Das tut man in Bückeburg nämlich sehr leicht. Wer, ohne ein Prinz zu sein, ungeplättete Hosen trägt, gilt als ein Geck. Wer im Winter nach Bad Eilsen geht und dort Kaffee trinkt, ist ein Verschwender. Wer im Gespräch Dinge, von denen man in der guten Gesellschaft nicht spricht und über die die Landeszeitung nicht berichten darf, erwähnt, wie zum Beispiel den Haldenbrand des fürstlichen Bergwerkes, durch den ganz Stadthagen verstänkert wird [...], der stößt auf eiskalte Gesichter und verschlossene Lippen, niemand prostet ihn mehr an, und erledigt ist er. [...]

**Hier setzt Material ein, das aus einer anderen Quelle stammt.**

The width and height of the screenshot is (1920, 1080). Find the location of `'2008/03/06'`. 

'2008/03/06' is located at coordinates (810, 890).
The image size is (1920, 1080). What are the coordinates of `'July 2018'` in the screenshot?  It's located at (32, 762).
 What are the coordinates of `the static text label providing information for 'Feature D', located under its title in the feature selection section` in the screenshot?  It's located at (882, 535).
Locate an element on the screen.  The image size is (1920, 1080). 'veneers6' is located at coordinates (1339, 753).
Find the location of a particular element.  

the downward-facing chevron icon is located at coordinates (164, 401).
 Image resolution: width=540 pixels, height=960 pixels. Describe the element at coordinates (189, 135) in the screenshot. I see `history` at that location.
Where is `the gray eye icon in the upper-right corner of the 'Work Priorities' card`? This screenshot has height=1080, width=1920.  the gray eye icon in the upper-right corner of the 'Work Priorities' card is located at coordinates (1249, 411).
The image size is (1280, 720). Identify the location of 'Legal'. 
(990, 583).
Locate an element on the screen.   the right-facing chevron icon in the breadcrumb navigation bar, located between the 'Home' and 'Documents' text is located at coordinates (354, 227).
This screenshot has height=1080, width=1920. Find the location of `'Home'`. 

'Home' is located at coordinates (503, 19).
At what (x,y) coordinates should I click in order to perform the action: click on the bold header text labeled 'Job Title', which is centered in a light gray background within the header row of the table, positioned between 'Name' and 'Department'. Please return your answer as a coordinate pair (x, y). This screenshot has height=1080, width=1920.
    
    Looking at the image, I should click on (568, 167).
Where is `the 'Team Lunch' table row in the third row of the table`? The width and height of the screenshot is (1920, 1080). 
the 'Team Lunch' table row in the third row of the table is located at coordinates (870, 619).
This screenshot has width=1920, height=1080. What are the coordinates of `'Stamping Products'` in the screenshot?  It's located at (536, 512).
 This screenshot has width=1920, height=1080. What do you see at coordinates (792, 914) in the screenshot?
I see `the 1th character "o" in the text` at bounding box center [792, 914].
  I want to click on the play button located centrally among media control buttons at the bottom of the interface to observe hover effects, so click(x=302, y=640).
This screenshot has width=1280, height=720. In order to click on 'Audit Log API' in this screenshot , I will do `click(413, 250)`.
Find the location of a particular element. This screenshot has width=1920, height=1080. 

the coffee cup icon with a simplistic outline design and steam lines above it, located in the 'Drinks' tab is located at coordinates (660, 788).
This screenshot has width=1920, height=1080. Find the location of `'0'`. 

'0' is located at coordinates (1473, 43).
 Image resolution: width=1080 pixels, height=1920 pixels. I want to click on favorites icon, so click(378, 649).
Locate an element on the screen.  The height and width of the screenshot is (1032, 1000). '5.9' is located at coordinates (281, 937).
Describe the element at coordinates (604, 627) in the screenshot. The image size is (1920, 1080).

Abgesehen [davon], läßt es sich in Bückeburg sehr ruhig leben, besonders, wenn man zur Gesellschaft gehört, und man kann es dort zu einem sehr hohen Alter bringen, der einzige Sport, der dort getrieben wird. Das kommt daher, daß dort noch viel mehr als anderswo die Bejahrtheit herrscht, weswegen sich die Jugend beizeiten schon eine gewisse pensionsfähige Würde aneignet, um nicht peinlich aufzufallen. So merken die alten Leute es weniger als anderenorts, daß sie alt werden, und werden deshalb schrecklich alt. Man wird dort freilich schnell alt, aber man bleibt es auch lange. Deshalb ist allen Leuten, die weiter nichts vom Dasein verlangen, auf das angelegentlichste zu empfehlen, sich dort niederzulassen und ein stilles Leben zu führen, ein Leben in Duodez.
Anmerkungen
Im Jahr 1907 war Hermann Löns von Hannover nach Bückeburg gezogen, wo er die Chefredakteurs-Stelle der »Schaumburg-Lippischen Landeszeitung« antrat. Es wurde ein Fiasko, das nach achtzehn Monaten mit seinem Rauswurf endete: »Gratulieren Sie mir! Man hat mich an die Luft befördert! Nun bin ich wieder ein freier Mann!« Zwei Jahre später indes folgte Hermanns Revanche: »Duodez«. Über Hermann Löns - siehe auch unter »Lüneburger Heide« (die er selber freilich notorisch mit »ai« schrieb) und »Hannover«.
Quelle
Hermann Löns, Duodezin: Mein niedersächsisches Skizzenbuch (Hrsg. W. Deimann), Hannover : Sponholtz, 1924, S. 14 - 22.